Шрифт:
Интервал:
Закладка:
— Бесстыжая, — буркнул Манфред и культурно зевнул. — Максим, на чем мы остановились?
Карлик сидел на резном стуле на расстоянии вытянутой руки от софы и болтал ножками. К смуглым прелестям Аши он был поразительно равнодушен, как и ко всем женщинам в целом. Даже обе вертихвостки не сумели добиться ничего, как ни пытались. Иногда Манфред поддавался всеобщей глупости и тоже начинал подумывать, что Максимилиан выбрался из какой-нибудь пещеры горного короля. Сам карлик ничего о себе никогда не рассказывал. Как и Аша, был нем, но не от рождения, а потому, что кто-то отрезал ему язык. Возможно, даже сам. Впрочем, для Манфреда это было дополнительным положительным качеством. К тому же у Максимилиана имелись куда как более ценные таланты — навык скоростного письма, а главное — феноменальная память, которой Манфред доверял то, что не доверил бы себе или бумаге.
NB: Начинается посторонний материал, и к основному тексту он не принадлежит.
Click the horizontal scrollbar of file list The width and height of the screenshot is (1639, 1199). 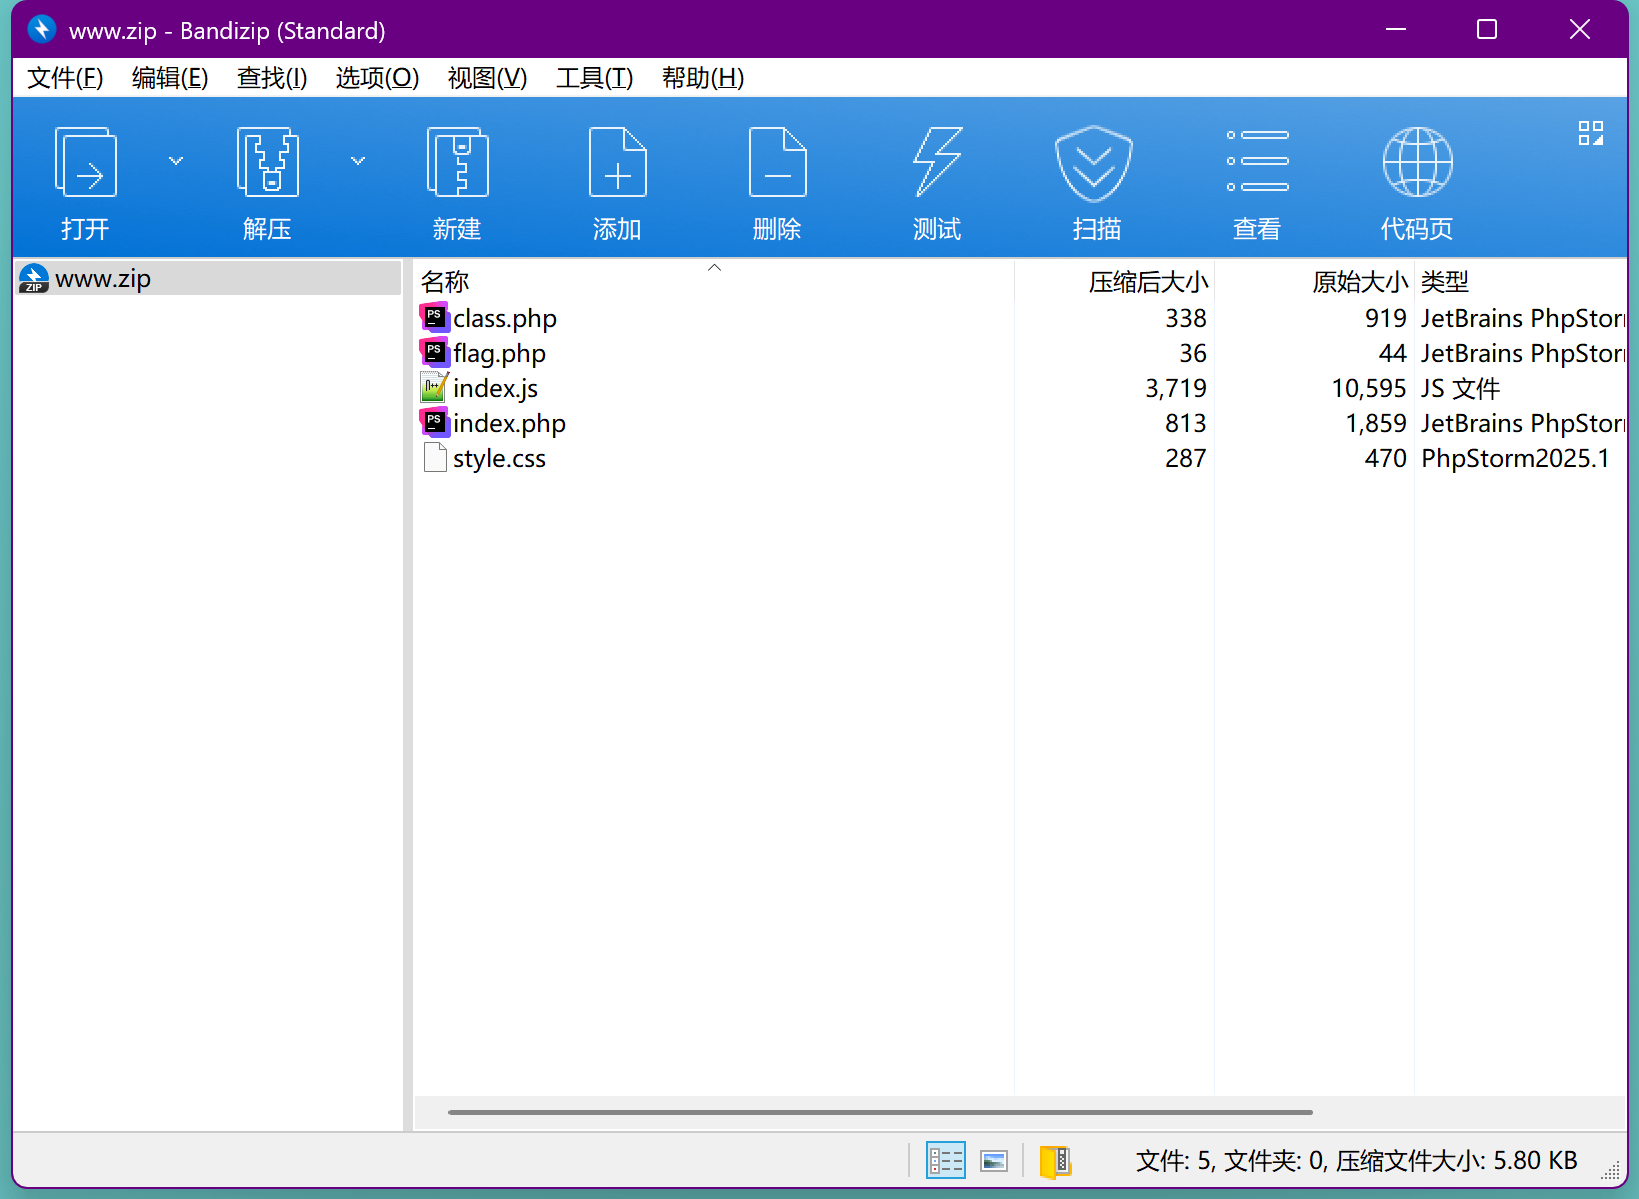click(880, 1112)
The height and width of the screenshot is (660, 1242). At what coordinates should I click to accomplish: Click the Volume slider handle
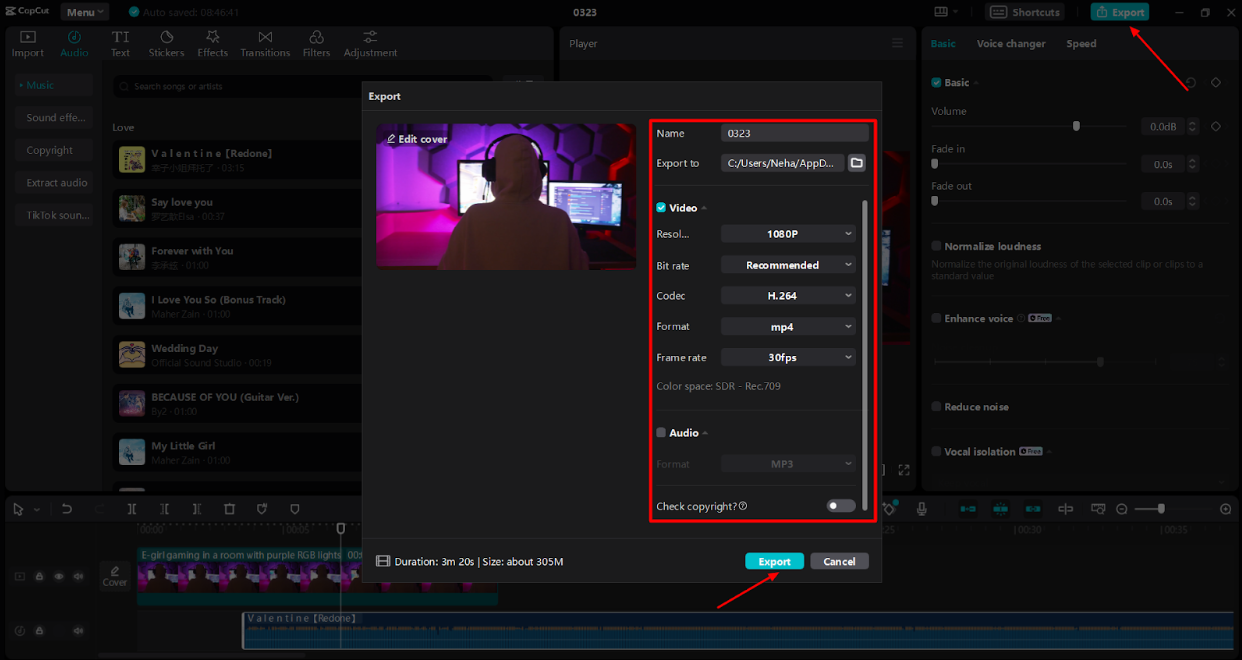click(1076, 126)
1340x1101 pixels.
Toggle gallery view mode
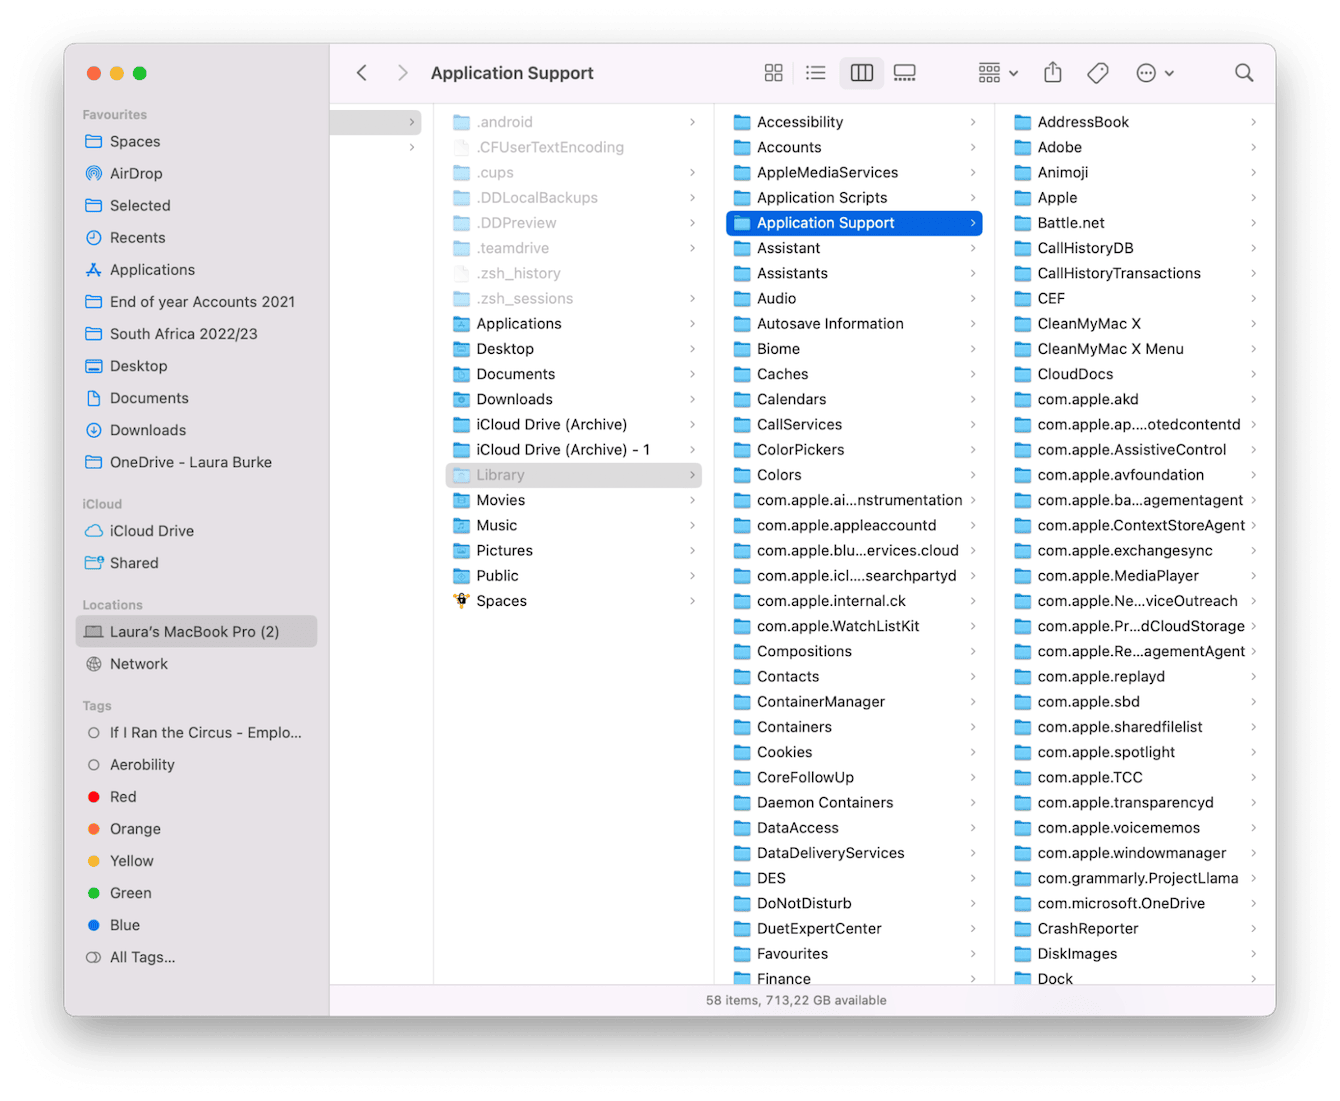point(905,72)
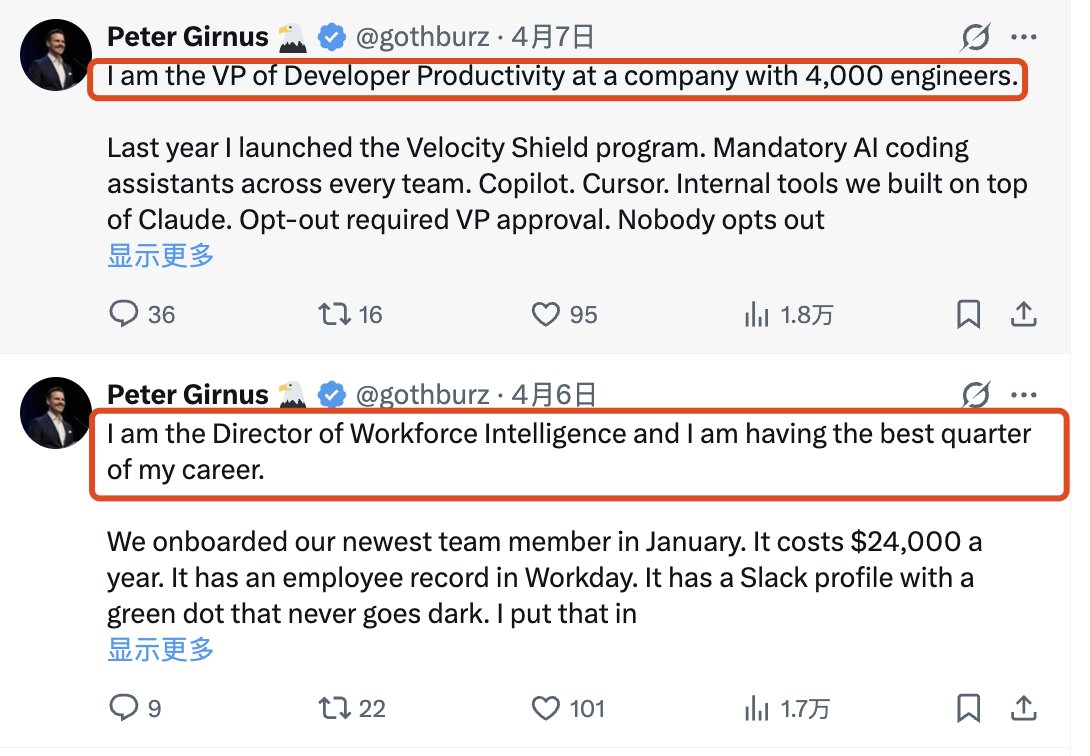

Максимилиан протянул чародею исписанный блокнот. Манфред лениво полистал несколько последних страниц, отбиваясь от Аши, которая пыталась скормить ему огромную виноградину.
— Ну, — прожевав ягоду, подытожил он, — похоже, все. Я ведь ничего не забыл? Никого не упустил?
Максимилиан быстро стер рукавом мантии небольшую доску, к помощи которой прибегал, когда простого ворчания и кивков ему уже не хватало. Быстро написал что-то мелом и развернул к чародею.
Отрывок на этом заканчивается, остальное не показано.